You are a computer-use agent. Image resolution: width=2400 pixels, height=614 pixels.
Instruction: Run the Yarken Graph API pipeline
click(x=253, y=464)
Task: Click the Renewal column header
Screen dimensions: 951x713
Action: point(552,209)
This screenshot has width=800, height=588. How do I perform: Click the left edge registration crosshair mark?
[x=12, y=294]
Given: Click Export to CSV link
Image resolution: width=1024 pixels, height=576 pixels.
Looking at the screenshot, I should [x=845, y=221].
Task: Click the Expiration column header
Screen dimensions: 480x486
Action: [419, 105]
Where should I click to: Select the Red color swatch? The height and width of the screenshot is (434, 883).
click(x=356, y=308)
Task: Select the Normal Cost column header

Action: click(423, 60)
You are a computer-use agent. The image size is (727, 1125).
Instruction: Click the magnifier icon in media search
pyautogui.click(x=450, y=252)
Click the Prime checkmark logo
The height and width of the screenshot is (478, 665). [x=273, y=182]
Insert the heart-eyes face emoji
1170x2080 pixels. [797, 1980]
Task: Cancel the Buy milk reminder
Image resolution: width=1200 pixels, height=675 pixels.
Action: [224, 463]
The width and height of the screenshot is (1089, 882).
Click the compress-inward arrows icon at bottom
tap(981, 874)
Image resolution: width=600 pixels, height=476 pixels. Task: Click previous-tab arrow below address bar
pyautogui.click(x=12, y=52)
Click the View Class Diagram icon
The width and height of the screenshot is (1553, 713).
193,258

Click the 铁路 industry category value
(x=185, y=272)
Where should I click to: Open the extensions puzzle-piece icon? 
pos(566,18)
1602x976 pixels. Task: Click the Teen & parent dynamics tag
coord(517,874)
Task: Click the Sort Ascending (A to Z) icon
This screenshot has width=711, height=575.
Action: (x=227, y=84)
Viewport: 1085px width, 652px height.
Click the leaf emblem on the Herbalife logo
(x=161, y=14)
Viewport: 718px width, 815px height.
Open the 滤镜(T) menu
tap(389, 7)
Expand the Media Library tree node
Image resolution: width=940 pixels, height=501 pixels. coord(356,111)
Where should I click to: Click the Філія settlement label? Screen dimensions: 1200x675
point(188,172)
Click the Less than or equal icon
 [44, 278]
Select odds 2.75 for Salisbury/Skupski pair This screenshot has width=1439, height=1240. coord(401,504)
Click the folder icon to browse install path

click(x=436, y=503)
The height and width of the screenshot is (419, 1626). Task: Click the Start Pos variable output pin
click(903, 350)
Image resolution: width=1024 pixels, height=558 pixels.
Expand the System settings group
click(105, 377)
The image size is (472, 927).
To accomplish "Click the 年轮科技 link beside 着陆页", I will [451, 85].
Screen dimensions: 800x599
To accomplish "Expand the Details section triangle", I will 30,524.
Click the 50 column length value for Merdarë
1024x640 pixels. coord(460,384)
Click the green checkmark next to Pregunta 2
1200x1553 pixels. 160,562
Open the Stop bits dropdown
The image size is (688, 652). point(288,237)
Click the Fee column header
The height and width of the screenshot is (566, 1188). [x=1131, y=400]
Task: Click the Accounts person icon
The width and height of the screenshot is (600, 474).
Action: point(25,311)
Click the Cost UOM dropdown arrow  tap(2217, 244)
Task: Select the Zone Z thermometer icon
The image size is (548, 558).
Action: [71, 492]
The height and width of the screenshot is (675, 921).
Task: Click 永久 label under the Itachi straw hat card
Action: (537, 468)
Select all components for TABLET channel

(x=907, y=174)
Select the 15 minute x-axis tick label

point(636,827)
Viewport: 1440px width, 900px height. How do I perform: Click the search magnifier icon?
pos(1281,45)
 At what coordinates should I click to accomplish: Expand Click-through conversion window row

-- -- --

# The problem
Some lines in the material contain "accomplish". Show all of them.

# Exercise output
To accomplish "Click the 年轮科技 link beside 着陆页", I will [451, 85].
To accomplish "Expand the Details section triangle", I will 30,524.
 At what coordinates should I click to accomplish: Expand Click-through conversion window row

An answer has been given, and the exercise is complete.